Medida de avaliação: o foco nesse ponto também deve ser alterado ou pelo menos expandido. Para se estabelecer um sistema orientado ao serviço tanto a abordagem de supervisão quanto os sistemas de recompensa devem levar em consideração como medida de avaliação a satisfação do cliente com a qualidade do serviço oferecida. Aqui a avaliação da eficiência interna deve fornecer um suporte para o critério de avaliação externa, que deve dominar o processo.

O gerenciamento de qualidade pode ser visto como uma abordagem caracterizada por princípios, práticas e técnicas. Cada princípio é implementado via um conjunto de práticas que consiste de atividades como reunir informações sobre o cliente e melhorar o processo de trabalho e o gerenciamento dos funcionários. As práticas são suportadas por um amplo leque de técnicas. A força do gerenciamento de qualidade está em seu foco nas práticas e técnicas (GUSTAFSSON; NILSSON; JOHNSON, 2003).

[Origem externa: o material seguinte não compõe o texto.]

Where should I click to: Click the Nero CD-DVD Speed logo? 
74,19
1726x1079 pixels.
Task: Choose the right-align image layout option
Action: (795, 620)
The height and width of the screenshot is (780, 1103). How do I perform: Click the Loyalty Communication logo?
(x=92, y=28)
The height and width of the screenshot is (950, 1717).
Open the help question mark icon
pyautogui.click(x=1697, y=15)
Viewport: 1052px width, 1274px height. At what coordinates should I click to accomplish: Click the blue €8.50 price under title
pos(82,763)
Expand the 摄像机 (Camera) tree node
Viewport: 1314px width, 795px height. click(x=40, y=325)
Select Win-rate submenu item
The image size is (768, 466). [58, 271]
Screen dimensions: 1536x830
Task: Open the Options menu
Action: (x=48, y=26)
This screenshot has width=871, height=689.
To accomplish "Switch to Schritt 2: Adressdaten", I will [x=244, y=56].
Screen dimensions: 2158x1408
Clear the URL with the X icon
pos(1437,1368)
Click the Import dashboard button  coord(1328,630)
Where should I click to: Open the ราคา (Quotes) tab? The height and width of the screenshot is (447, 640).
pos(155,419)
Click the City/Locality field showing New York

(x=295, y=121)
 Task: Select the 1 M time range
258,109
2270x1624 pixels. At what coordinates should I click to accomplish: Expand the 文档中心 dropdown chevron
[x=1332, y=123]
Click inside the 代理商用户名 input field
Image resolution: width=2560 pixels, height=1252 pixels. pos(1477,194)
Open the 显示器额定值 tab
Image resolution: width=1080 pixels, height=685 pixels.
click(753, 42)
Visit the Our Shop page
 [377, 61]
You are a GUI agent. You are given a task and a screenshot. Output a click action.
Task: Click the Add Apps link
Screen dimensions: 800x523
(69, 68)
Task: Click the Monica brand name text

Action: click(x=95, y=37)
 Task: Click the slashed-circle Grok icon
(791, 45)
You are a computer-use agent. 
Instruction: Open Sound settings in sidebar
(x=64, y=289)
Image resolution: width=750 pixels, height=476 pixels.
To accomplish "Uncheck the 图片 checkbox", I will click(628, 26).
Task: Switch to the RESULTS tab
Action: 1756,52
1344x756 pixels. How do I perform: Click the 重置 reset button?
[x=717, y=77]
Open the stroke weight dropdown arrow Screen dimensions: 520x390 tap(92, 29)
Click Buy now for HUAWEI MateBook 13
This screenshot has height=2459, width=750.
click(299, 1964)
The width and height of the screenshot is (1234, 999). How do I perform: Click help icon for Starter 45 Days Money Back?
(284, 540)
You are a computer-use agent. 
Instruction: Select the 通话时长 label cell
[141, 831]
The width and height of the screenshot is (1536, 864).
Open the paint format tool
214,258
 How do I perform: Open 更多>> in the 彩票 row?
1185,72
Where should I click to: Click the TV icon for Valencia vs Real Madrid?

Esses autores ao estudarem as práticas da qualidade indicaram uma clara relação com o desempenho de uma organização. Para eles, muitas características organizacionais podem influenciar os benefícios da prática da qualidade como o tamanho da empresa e o grau da intensidade de capital.

Para Dean Júnior e Bowen (1994), muito do que se tem discutido sobre a qualidade está baseado em três princípios: foco no cliente, melhoramento contínuo e o trabalho em equipe. Outros trabalhos defendem as questões de qualidade gerencial incluindo mais princípios como o comprometimento gerencial, o foco no cliente, no funcionário, nos fatos, o melhoramento contínuo e a participação de todos (GUSTAFSSON; NILSSON; JOHNSON, 2003).

As organizações que criam essa cultura em seus funcionários provavelmente terão maiores chances de desenvolver percepções positivas de confiança e empatia em seus clientes.

Essas características também estão positivamente relacionadas com a satisfação e o desempenho do funcionário no trabalho (GONZÁLES; GARAZO, 2006).